Can you reproduce, word for word, the records below that begin at the line containing "You are a computer-use agent." and stop after the line containing "Task: Click the", with both of those lines included?

━━━ Recorded data ━━━

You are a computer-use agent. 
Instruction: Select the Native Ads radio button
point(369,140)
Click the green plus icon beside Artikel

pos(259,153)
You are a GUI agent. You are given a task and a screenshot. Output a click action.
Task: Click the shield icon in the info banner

━━━
━━━ Recorded data ━━━

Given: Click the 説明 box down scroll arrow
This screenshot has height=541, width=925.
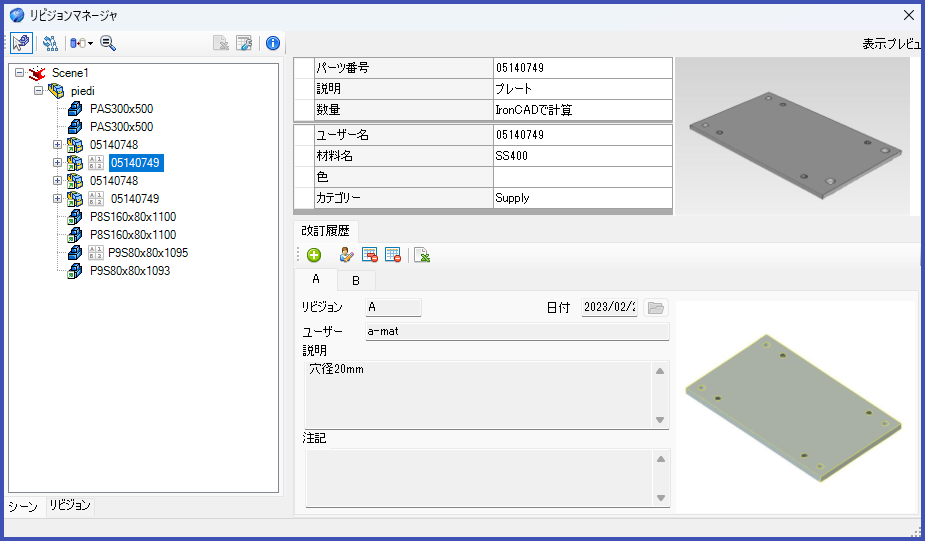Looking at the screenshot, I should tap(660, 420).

━━━

* **Solution for this exercise**
You are a computer-use agent. 
Instruction: Select the Native Ads radio button
point(369,140)
Click the green plus icon beside Artikel

pos(259,153)
You are a GUI agent. You are given a task and a screenshot. Output a click action.
Task: Click the shield icon in the info banner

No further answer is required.